No. Password managers should not be hijacked to deal with passkeys. If passkeys need to be portable, then the people who are promoting them need to build their own passkey managers.
So now you suddenly have to enable e-readers and smartwatches and all other sorts of tech to read email just to be able to log in instead of just allowing the user to set a password and not overcomplicating the devices themselves.
When will developers finally stop promoting passkeys and just get on with it and just offer users the passwords they need? All those articles pushing passkeys are getting old fast and if I had wanted to use passkeys, I would have done so already. Fact is, they are not suitable for purpose and I will not use them until that issue is resolved and the standards are no longer controlled by FIDO or any of its members.

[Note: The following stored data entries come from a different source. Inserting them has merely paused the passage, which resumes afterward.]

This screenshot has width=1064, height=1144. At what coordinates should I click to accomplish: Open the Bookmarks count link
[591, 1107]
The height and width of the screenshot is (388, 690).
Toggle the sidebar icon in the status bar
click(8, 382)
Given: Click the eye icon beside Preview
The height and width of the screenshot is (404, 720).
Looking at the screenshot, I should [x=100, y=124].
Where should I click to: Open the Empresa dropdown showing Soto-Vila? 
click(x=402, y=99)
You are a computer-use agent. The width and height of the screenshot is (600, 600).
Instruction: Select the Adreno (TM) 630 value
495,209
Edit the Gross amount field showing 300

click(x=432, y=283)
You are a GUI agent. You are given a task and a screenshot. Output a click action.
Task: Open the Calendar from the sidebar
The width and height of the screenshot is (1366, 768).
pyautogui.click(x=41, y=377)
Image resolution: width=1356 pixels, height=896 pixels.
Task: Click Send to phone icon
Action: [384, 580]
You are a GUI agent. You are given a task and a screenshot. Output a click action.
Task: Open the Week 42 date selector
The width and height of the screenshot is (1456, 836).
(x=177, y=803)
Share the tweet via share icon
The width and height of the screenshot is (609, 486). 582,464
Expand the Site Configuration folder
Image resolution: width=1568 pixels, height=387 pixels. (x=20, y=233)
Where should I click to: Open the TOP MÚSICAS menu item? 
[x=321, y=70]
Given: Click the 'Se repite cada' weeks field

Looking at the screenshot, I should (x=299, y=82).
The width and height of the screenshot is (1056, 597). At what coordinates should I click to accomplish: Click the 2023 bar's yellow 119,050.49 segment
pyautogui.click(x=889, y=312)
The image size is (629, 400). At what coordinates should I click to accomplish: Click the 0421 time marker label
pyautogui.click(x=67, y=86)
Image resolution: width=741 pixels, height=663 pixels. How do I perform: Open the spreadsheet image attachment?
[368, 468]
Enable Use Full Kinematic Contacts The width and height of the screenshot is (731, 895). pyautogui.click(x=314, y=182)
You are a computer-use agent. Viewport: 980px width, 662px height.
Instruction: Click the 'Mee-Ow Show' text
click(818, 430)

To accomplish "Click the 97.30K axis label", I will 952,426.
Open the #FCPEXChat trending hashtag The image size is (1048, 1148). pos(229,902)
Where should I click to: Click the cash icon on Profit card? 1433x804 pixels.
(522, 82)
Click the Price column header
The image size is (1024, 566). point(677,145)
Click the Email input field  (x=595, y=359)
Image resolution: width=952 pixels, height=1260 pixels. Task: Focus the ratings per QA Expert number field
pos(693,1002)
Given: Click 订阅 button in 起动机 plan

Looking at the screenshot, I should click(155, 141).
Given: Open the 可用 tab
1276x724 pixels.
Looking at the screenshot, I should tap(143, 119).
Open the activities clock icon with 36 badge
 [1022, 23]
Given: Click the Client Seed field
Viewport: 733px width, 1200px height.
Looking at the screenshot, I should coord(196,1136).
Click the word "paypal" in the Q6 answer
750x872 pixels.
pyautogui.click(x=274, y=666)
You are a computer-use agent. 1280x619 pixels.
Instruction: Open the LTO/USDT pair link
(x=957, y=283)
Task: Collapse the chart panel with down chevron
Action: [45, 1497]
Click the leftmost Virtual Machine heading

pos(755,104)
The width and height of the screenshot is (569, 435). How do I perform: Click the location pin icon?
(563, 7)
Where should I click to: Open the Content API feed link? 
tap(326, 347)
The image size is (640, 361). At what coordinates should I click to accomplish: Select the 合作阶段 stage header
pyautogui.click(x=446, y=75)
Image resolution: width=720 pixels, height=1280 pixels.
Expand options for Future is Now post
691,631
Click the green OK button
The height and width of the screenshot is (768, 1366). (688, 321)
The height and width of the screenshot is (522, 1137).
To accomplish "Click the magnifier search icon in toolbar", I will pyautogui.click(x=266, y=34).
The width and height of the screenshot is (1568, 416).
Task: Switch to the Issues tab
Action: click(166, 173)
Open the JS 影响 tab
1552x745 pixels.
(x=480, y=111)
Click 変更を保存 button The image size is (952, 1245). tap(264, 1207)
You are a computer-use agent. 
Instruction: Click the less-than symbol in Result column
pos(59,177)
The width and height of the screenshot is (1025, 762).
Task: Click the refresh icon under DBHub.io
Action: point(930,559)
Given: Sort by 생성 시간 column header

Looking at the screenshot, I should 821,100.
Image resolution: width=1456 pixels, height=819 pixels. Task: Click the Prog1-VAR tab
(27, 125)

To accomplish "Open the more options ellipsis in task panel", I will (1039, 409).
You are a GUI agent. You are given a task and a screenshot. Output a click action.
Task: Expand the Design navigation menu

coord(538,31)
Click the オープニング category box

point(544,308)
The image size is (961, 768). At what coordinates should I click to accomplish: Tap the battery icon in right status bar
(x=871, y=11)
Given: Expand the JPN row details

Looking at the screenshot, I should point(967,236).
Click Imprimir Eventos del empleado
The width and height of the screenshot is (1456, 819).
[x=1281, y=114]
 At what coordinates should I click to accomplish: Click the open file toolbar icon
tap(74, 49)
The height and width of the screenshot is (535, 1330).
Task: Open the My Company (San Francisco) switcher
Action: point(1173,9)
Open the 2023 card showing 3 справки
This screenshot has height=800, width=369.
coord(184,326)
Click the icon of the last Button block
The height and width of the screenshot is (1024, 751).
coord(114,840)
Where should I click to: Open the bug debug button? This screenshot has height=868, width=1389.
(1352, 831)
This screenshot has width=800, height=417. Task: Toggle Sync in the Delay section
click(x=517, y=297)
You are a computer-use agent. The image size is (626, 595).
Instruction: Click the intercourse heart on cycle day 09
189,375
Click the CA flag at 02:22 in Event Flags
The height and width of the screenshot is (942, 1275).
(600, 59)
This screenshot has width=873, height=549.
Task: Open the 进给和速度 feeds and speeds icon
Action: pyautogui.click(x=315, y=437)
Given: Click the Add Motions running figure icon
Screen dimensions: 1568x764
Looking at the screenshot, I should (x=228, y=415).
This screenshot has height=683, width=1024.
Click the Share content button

I am fairly sure you know that passwords and OTPs are super easy to phish. There are nowadays easy to use AiTM toolkits that set up reverse proxies with legitimate-looking fake login pages to collect credentials. Passwords and OTPs have essentially failed as an auth mechanism. Phishing account takeovers are worse now than they have ever been. Passkeys offer a solution to this problem. This is why they will have broader uptake, in many cases encouraged by government regulations as well.
In this setup, why do users need to deal with Passkeys at all? Isn't this an implementation detail?
Users need to deal with passkeys in this setup because the backend needs signatures that the frontend can provide only by unlocking the passkey. And the passkey can only be unlocked by the user's passkey manager.
But even in this scenario the user may not even need to do anything special. If the user's passkey manager decides that the user has already been securely verified, it can optionally just unlock the passkey without having to force the user to do verification yet again. For the user, it may end up being as simple as 'select my account from the Email input dropdown and I am immediately logged in'.